▸ Stored items:
= Beginning of Section =

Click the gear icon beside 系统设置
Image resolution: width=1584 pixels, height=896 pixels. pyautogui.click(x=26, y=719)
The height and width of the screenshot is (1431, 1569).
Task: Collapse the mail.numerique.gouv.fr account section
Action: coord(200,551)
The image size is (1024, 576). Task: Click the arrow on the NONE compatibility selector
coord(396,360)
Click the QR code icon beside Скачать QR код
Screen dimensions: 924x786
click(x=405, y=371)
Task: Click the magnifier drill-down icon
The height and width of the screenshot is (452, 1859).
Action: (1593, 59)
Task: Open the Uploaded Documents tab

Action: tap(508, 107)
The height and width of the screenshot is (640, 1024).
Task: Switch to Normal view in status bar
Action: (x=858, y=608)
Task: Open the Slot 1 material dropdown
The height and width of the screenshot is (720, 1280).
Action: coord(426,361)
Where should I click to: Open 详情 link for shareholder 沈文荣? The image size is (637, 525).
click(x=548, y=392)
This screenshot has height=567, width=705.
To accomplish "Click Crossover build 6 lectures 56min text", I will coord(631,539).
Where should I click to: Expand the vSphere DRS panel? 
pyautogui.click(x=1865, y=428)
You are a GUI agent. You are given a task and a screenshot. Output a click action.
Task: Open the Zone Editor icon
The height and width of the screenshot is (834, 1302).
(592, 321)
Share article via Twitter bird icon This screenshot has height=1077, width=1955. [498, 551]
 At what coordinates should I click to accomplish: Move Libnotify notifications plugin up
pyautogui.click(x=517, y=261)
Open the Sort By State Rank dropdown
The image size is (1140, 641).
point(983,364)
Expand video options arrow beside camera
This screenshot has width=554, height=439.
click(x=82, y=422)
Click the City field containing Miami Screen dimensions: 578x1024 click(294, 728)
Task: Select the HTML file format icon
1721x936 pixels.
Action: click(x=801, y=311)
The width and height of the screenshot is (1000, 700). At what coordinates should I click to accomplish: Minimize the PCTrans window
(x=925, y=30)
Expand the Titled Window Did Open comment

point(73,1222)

= End of Section =

▸ Task directions:
Each entry must appear in the reply exactly as written.

▸ Task solution:
Click the gear icon beside 系统设置
Image resolution: width=1584 pixels, height=896 pixels. pyautogui.click(x=26, y=719)
The height and width of the screenshot is (1431, 1569).
Task: Collapse the mail.numerique.gouv.fr account section
Action: coord(200,551)
The image size is (1024, 576). Task: Click the arrow on the NONE compatibility selector
coord(396,360)
Click the QR code icon beside Скачать QR код
Screen dimensions: 924x786
click(x=405, y=371)
Task: Click the magnifier drill-down icon
The height and width of the screenshot is (452, 1859).
Action: (1593, 59)
Task: Open the Uploaded Documents tab

Action: tap(508, 107)
The height and width of the screenshot is (640, 1024).
Task: Switch to Normal view in status bar
Action: (x=858, y=608)
Task: Open the Slot 1 material dropdown
The height and width of the screenshot is (720, 1280).
Action: coord(426,361)
Where should I click to: Open 详情 link for shareholder 沈文荣? The image size is (637, 525).
click(x=548, y=392)
This screenshot has height=567, width=705.
To accomplish "Click Crossover build 6 lectures 56min text", I will coord(631,539).
Where should I click to: Expand the vSphere DRS panel? 
pyautogui.click(x=1865, y=428)
You are a GUI agent. You are given a task and a screenshot. Output a click action.
Task: Open the Zone Editor icon
The height and width of the screenshot is (834, 1302).
(592, 321)
Share article via Twitter bird icon This screenshot has height=1077, width=1955. [498, 551]
 At what coordinates should I click to accomplish: Move Libnotify notifications plugin up
pyautogui.click(x=517, y=261)
Open the Sort By State Rank dropdown
The image size is (1140, 641).
point(983,364)
Expand video options arrow beside camera
This screenshot has width=554, height=439.
click(x=82, y=422)
Click the City field containing Miami Screen dimensions: 578x1024 click(294, 728)
Task: Select the HTML file format icon
1721x936 pixels.
Action: click(x=801, y=311)
The width and height of the screenshot is (1000, 700). At what coordinates should I click to accomplish: Minimize the PCTrans window
(x=925, y=30)
Expand the Titled Window Did Open comment

point(73,1222)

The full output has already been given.